トレードマークはつばの前をおろし、後ろを上げた帽子のサム・スニード。ベン・ホーガンや、PGAツアーで11連勝を含む年間最多18勝の記録を持つバイロン・ネルソンと同じ、1912年生まれでした。これら最強のライバル達と戦いながら数々の記録を残しています。
PGAツアー通算82勝は、2位のタイガー・ウッズの79勝を抑えてトップ。マスターズにも3回優勝し、歴代4位タイ。1965年「グレーター・グリーンズボロ・オープン」ではツアー最年長、52歳10ヶ月で優勝。

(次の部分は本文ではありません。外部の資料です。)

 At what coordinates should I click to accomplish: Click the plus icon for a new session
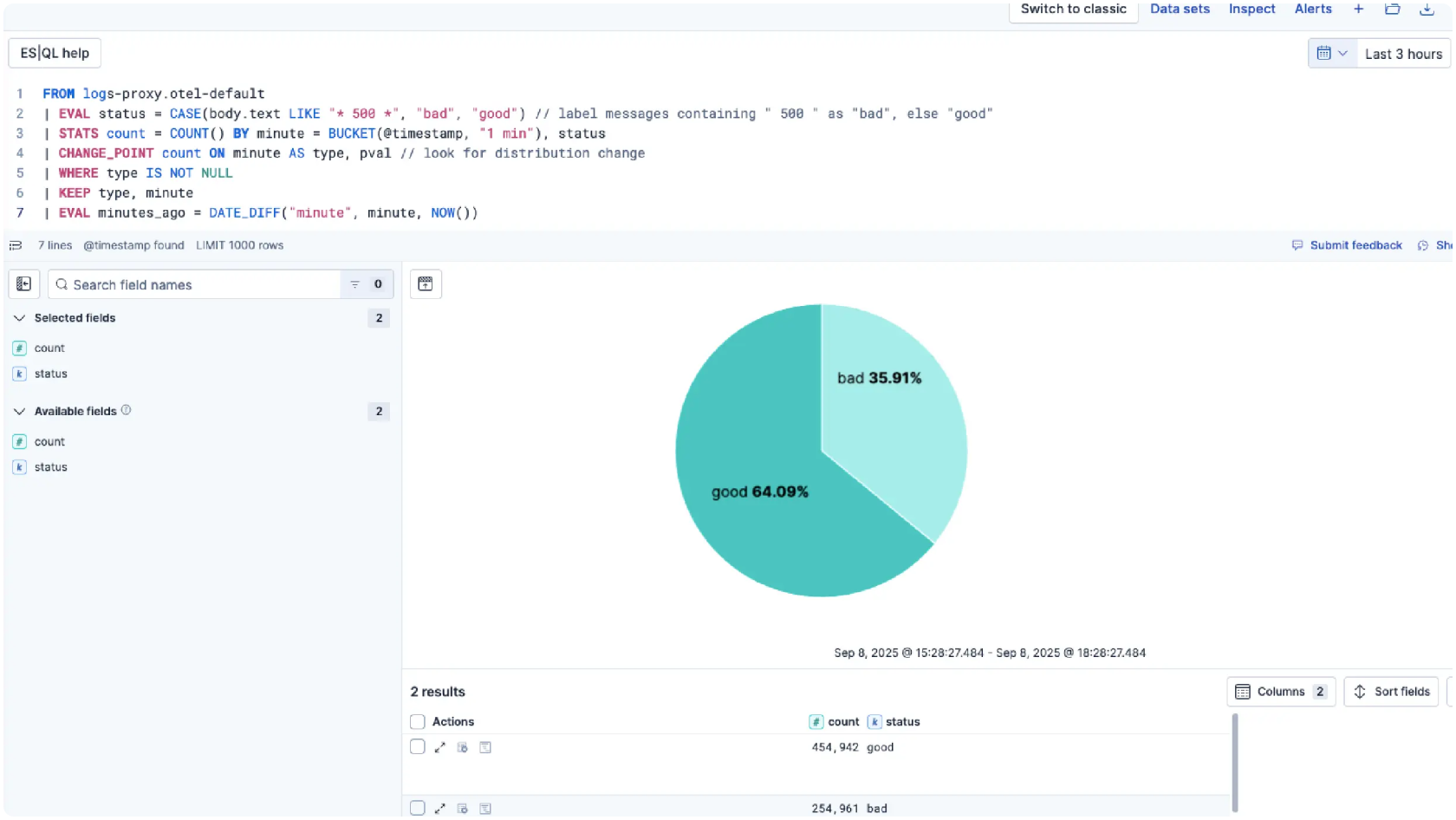(1358, 10)
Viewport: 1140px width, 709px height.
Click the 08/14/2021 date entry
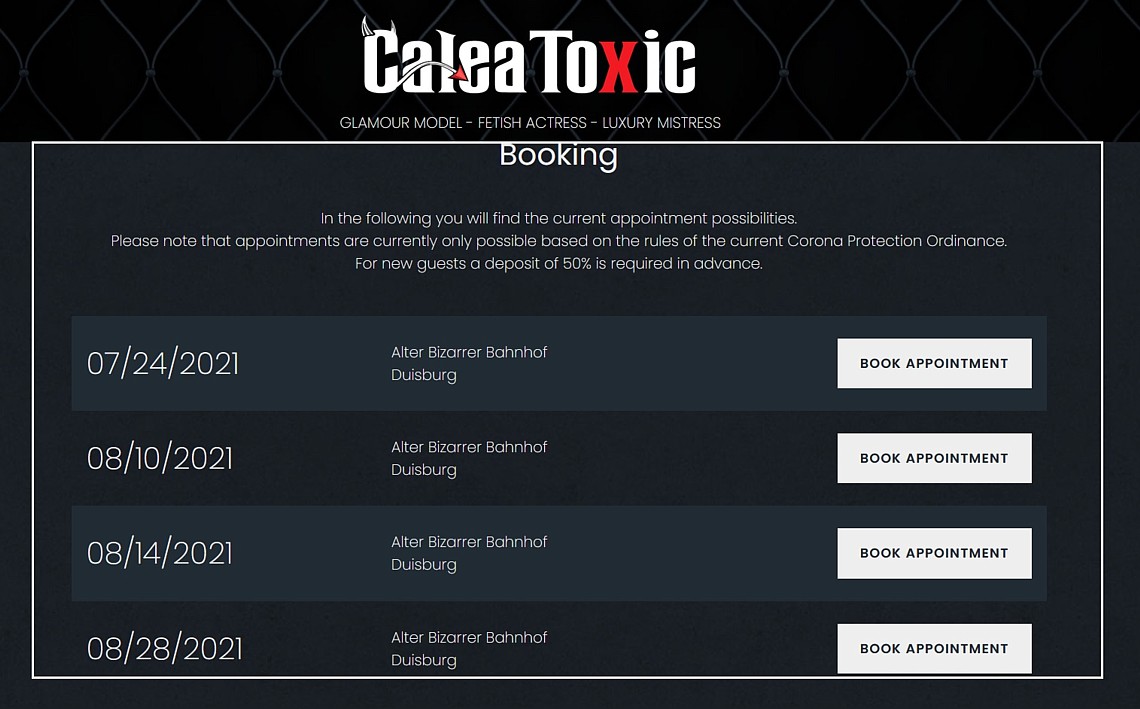160,553
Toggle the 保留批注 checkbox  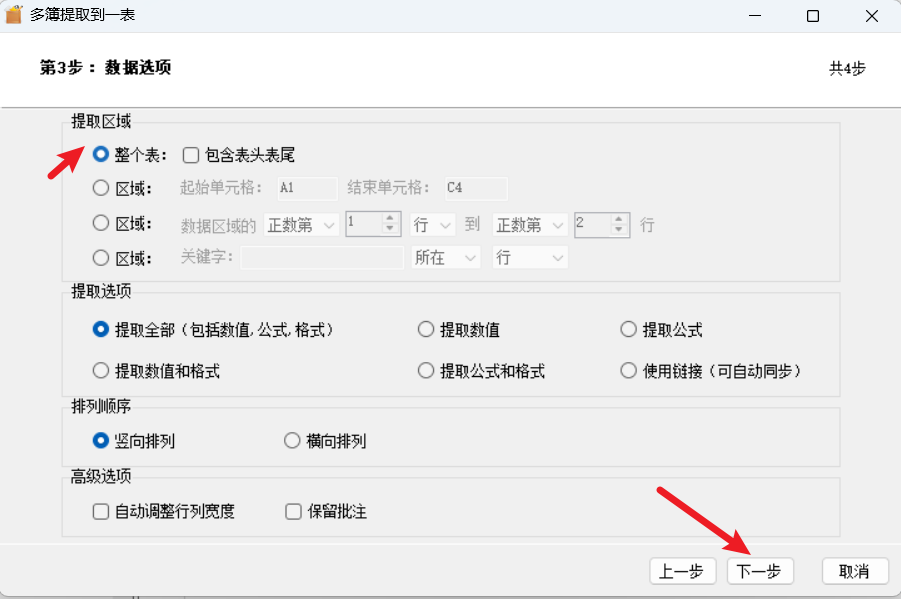pyautogui.click(x=293, y=512)
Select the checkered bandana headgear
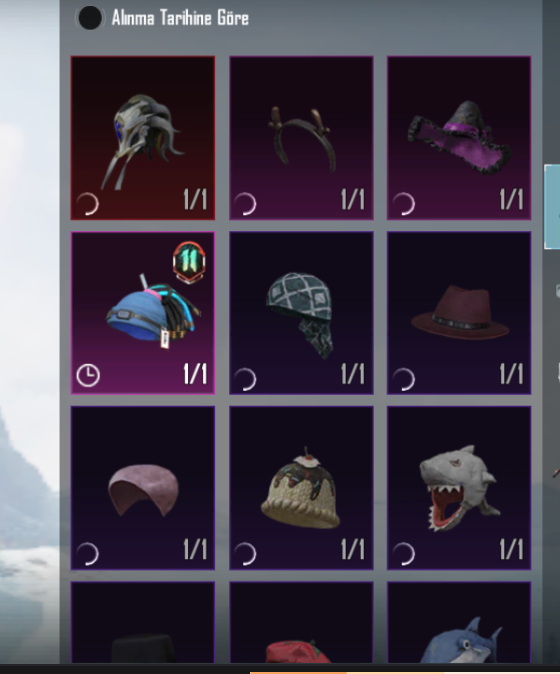The width and height of the screenshot is (560, 674). coord(301,313)
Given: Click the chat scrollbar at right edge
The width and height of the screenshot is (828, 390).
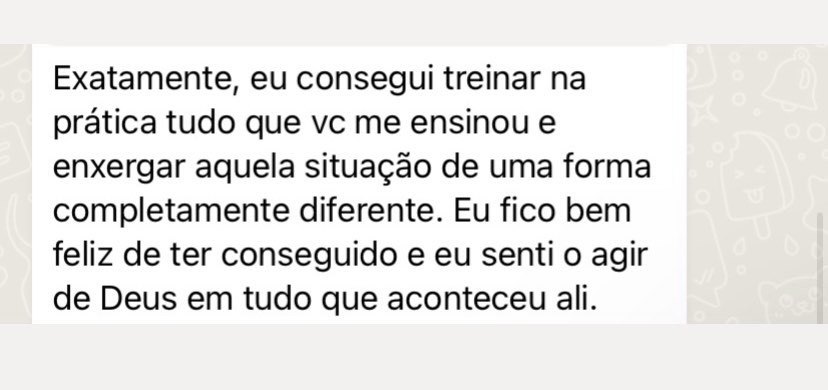Looking at the screenshot, I should 820,268.
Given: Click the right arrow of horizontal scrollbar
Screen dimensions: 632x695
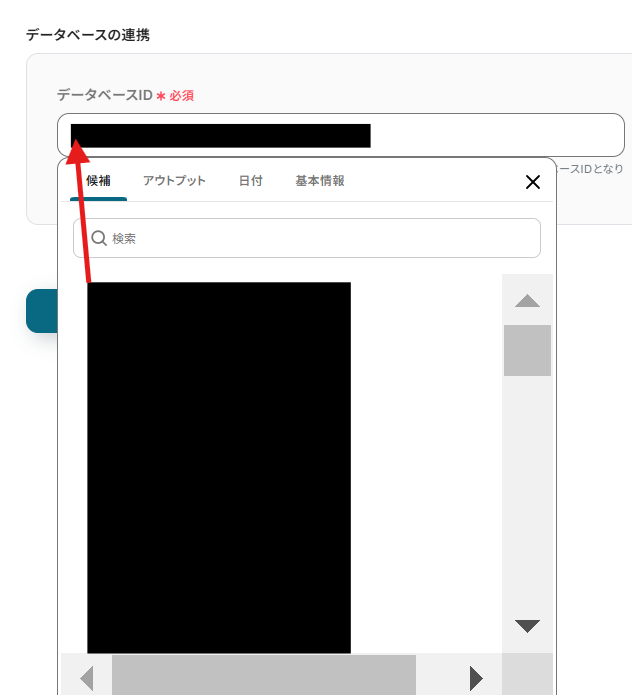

67歳の時の1979年「クワッド・シティ・オープン」では「67」でまわり、PGAツアー唯一のエージシュートを達成します。その2日後の最終日に「66」をマークしています。1回だけでも、今後も出ない記録と言われていますが、なんと2回も達成しています。

メジャーはマスターズの他に全米プロゴルフ3勝、全英オープン1勝を挙げながら、全米オープンだけはプレーオフ敗退も含め2位が4回と優勝できず、「キャリア・グランドスラム」は逃しています。1979年には67歳2ヶ月でPGAツアー最年長予選通過を果たすなど、まさに長く輝かしい選手生活を送りました。

スニードはスポーツ万能でした。高校時代はゴルフに加え、野球、フットボール、陸上競技、バスケットボールでも活躍し、大学から特待生での勧誘も受けていました。結局、スニードはゴルフ部コーチの助言によって、プロゴルファーを目指しています。

そのスイングは「美しく流れるよう」「絹のような滑らか」と評され、ドライバーの飛距離は優に300ヤードを超えていた、と言われます。自著のタイトルに「ゴルフは音楽だ!」とあるように、スイングはリズムとタイミングが大切と著しています。

あまりにスムーズでムダがないため、スニードは「ボーン・スインガー」(生まれながらにして流麗なスインガー)とも呼ばれました。彼自身、「年をとったら良いスイングしか役に立たない」との言葉を残しています。まさに非凡な運動能力に裏付けされたスイングが、スニードの選手生活を支えていました。

ところが、そのスニードにとって最大の悩みがパッティングでした。1960年代になって、特に1メートル以内のパットがまったく入らなくなってしまいました。今で言う、イップスの状態のようです。そこで編み出したのが、「クラウチング・スタイル」のパッティングフォームでした。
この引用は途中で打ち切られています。